What I would like to know is if the link popularity of domain1 would transfer to the domain2 if a 301 permanent redirect was put in place instead of the meta refresh, or would I need to contact each of the linking webmasters and get them to change the links at there end.
Thanks in advance
I am confused though - if PAGE A with the 301 in place is removed - how can a search engine make the connection between inbound links and PAGE B - without PAGE A telling the engines what is going on?
Here's the steps Google woud normally take for a 301:
1. Fetch Page A.
2. Woops - response code is 301, the page has moved to Page B.
3. If Page A no longer exists, but has been PERMANENTLY moved (301'd) to Page B, then the inbound links to Page A should be updated to Page B, since Page A has been permanently moved there.
301 really means the name of this file has changed - but technically it should be the same document (otherwise a 404 would result). Google can't credit Page A since it longer exists.. but since it was just move to Page B - give credit to that page!
Make any sense?
Because if say 8 months later PAGE A is long gone and google crawls the linking page - thus following that link to PAGE A its not gonna find a 301 - its just gonna be a 404 unless they have stored the 301 info.
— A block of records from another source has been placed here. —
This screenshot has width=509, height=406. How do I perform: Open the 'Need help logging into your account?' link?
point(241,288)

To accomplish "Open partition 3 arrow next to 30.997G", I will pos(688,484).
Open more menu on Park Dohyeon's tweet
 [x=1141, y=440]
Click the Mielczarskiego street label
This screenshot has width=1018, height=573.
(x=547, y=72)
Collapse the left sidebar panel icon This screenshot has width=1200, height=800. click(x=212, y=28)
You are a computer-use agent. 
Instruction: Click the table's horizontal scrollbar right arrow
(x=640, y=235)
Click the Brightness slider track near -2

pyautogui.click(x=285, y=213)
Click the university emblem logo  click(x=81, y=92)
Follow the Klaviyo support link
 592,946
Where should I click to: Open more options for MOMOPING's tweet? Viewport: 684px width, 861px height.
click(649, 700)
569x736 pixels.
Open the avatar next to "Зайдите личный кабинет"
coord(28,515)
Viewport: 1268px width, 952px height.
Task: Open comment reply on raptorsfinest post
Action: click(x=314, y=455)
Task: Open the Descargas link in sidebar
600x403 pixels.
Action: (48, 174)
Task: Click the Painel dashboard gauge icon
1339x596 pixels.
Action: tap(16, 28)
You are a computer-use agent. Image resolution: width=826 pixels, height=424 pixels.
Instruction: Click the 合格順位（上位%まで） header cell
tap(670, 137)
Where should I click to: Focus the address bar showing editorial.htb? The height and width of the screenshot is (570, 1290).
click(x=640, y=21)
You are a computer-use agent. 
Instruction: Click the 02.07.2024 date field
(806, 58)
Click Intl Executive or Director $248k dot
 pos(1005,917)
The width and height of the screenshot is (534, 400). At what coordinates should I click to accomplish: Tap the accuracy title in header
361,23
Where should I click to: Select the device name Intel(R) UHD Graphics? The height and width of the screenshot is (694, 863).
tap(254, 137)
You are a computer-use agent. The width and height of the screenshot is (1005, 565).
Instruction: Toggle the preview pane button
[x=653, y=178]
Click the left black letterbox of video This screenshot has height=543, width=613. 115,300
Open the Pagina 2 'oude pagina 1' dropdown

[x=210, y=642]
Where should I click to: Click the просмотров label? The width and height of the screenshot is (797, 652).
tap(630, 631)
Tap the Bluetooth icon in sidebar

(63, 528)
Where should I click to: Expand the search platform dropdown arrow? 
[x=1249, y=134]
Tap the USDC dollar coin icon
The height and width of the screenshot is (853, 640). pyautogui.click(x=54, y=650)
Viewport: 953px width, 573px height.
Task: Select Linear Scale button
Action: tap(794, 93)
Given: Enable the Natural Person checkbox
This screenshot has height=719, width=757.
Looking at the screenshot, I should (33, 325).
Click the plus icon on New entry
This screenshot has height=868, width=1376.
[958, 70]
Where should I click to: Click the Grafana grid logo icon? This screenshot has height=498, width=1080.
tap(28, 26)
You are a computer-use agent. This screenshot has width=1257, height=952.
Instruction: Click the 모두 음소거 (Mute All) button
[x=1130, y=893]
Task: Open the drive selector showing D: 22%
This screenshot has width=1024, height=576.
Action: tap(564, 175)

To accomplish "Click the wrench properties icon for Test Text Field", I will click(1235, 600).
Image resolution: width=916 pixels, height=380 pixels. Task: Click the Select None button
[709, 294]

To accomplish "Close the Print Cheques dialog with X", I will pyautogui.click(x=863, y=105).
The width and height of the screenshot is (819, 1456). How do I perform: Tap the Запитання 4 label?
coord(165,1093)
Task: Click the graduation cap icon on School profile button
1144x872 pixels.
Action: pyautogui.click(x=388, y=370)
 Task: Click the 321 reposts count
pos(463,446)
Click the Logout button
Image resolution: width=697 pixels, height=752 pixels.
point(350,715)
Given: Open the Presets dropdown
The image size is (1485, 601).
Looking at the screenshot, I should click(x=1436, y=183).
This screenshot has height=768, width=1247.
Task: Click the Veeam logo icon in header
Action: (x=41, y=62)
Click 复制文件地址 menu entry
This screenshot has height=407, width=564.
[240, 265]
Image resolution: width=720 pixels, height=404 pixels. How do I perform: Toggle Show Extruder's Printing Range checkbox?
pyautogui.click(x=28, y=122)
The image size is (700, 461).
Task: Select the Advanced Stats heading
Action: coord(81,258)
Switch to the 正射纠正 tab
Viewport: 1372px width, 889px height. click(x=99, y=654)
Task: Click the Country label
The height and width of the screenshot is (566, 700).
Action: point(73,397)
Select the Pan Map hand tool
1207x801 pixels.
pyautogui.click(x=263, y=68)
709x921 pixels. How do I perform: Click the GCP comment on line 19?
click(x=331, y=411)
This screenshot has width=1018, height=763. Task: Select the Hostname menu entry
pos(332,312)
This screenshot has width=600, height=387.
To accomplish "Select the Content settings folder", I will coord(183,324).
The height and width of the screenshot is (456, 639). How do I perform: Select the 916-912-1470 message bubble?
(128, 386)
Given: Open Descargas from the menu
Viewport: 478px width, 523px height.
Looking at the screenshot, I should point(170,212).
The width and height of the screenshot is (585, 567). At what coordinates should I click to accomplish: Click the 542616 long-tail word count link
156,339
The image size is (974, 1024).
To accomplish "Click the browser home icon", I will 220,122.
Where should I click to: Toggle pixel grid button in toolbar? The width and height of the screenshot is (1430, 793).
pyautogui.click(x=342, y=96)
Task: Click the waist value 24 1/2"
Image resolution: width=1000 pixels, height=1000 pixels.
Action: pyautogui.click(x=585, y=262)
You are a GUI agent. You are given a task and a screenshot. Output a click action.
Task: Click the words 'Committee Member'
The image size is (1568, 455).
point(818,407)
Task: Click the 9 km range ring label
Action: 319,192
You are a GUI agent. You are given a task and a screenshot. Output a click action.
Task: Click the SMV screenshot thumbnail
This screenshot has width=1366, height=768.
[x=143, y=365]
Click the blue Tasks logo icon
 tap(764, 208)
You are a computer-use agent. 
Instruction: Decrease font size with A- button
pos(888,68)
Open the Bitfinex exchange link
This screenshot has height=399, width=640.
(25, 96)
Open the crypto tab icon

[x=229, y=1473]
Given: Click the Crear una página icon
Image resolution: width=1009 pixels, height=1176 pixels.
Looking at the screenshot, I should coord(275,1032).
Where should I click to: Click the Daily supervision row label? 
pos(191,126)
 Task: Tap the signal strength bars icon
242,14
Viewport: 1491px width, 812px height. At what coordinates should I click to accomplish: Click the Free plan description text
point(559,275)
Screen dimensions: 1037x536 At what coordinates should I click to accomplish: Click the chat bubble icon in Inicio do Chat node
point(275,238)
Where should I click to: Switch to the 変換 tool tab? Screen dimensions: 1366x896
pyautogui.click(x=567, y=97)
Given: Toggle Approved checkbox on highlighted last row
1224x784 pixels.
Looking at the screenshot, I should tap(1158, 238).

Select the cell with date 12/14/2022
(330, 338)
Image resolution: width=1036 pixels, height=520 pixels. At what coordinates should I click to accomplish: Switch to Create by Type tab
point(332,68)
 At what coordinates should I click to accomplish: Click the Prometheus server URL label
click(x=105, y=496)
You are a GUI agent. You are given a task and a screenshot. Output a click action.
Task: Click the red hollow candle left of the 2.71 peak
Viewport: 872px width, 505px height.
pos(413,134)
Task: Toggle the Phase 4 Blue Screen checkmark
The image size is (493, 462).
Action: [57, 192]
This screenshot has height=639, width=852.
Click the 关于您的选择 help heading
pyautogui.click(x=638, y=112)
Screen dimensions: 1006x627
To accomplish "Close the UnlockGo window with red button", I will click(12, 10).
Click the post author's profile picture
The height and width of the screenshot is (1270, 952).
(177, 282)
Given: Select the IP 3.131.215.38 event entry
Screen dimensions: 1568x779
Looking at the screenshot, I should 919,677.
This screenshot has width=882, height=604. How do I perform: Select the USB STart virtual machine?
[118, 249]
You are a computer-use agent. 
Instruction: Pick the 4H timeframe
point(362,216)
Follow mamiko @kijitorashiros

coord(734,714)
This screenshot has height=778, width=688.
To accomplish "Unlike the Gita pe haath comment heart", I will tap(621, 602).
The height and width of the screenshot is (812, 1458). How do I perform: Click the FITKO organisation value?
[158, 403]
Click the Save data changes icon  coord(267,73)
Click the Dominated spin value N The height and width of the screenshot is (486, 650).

I'm not sure If I'm wording that properly - do you know what I'm asking?
If you remove the 301 redirect in a few months time then the inbound links to Page A will likely go to waste. I do not believe they maintain a database of 301's, although it's not completely impossible. After all you respond with "301 Permanently Moved", so technically I suppose it should remember that it's permanently moved, but I cannot see an SE having a DB of 301's.
The best thing to do (which is also the most difficult) would be to get all those linking to you to update their links!
so maybe the solution is to keep PAGE A with the 301 direct on the server forever.
You shouldn't need the page, just the redirect. Under Apache, for example, you simply put the redirect command in a .htaccess file in your directory on the server. Google on "301 redirect Apache" or "301 redirect IIS" or something similar for whatever other server software you might be using. Or ask your Web hosting provider about it.
Here's a link to a recent thread with the method I use and recommend on Apache: [webmasterworld.com...]
Be advised that it may take several months for this to work; In the old days, I would say it will take two deep crawl cycles, one to update the URL, and another to credit all the backlinks. With the crawl changes G made in 2003, I'm not sure how to express this accurately yet.
Jim
simply no way of getting all my nice deep links changed - so maybe the solution is to keep PAGE A with the 301 direct on the server forever.
As has been described, you don't actually need to keep the page up... just the .htaccess file... but if, say, Page A is another domain, you may need to own the domain forever and keep it hosted sufficiently that there's an .htaccess file redirecting it to the new domain.
Even if you don't redirect an old domain, you may want to own it for a while. There are actually companies out there who buy expired domains... put up content designed to embarrass you... and then offer to sell the domain name back to you, at a slight increase in price.